*Goal of the exercise*. Scan the records below for the word "computer". Copy each line where it appears.

*Extracted records*.
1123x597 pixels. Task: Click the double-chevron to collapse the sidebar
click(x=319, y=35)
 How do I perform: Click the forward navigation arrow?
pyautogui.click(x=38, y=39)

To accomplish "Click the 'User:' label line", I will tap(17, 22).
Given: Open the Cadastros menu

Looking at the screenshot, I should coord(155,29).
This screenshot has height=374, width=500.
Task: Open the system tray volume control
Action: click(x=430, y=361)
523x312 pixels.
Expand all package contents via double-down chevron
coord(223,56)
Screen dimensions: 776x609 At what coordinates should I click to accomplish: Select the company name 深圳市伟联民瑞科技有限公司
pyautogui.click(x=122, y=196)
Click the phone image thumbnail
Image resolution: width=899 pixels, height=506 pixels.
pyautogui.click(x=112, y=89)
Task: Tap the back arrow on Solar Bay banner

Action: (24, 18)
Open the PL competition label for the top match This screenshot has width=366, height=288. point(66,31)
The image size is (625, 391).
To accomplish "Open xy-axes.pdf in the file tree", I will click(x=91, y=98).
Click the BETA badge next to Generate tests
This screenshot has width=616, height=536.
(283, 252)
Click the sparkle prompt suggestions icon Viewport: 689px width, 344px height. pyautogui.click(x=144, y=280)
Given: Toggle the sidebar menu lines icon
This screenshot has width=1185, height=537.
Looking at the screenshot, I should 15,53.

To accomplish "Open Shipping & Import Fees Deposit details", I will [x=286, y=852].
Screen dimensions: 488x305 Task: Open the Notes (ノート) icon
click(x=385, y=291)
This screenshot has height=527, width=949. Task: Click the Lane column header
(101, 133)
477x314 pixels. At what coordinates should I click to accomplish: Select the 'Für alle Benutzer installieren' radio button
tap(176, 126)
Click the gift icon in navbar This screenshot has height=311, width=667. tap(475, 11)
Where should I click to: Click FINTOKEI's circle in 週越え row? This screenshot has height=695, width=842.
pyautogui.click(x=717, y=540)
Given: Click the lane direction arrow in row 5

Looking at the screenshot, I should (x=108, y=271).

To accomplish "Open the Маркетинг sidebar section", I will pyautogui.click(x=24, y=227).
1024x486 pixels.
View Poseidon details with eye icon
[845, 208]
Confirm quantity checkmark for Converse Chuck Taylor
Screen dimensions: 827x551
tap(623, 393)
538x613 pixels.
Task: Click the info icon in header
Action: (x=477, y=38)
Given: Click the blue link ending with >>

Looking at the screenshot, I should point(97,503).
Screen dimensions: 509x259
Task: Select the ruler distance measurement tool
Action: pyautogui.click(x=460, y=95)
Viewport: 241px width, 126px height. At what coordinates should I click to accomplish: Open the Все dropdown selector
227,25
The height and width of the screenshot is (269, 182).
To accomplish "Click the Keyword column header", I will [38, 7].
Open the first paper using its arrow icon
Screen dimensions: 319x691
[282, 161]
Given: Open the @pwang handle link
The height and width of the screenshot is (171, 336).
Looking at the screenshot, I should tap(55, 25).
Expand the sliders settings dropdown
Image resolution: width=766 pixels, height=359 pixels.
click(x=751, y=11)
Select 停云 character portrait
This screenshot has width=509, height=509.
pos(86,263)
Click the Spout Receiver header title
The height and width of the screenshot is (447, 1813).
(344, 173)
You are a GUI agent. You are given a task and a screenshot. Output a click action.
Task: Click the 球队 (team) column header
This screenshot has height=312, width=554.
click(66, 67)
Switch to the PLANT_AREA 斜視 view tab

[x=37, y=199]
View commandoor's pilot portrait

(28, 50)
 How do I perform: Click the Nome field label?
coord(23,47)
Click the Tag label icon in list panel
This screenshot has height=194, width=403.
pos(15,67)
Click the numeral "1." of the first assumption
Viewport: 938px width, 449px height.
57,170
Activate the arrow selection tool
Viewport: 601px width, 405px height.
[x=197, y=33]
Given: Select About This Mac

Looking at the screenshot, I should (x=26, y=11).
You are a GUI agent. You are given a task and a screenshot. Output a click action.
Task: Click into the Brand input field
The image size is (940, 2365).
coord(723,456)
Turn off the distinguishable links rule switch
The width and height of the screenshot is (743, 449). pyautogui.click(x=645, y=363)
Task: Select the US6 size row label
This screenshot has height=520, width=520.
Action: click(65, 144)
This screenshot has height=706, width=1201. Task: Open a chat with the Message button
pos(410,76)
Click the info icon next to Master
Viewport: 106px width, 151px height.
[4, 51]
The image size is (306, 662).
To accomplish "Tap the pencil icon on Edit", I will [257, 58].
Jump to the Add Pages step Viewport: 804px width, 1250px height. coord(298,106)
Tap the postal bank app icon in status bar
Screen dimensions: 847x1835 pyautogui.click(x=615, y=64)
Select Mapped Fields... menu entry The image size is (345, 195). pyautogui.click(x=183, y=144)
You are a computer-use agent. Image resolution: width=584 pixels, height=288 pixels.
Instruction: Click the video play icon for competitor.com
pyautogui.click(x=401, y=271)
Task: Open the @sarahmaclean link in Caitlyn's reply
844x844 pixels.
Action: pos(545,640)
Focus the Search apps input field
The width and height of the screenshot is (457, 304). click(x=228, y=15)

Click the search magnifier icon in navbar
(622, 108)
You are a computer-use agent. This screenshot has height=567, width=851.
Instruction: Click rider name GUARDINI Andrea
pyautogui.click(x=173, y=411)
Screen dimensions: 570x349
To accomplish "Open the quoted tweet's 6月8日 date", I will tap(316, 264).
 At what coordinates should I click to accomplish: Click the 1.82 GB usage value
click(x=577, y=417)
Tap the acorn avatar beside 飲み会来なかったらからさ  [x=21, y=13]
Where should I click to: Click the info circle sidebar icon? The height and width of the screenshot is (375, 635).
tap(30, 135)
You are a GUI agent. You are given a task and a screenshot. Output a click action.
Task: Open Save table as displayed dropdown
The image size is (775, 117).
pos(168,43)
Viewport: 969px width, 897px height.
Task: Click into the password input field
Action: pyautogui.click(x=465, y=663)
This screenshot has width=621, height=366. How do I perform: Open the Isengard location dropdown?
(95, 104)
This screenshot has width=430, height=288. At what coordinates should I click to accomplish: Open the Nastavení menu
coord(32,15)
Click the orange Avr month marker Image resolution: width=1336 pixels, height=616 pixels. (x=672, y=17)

*Task response*.
You are a computer-use agent. Image resolution: width=584 pixels, height=288 pixels.
You are a computer-use agent. This screenshot has height=567, width=851.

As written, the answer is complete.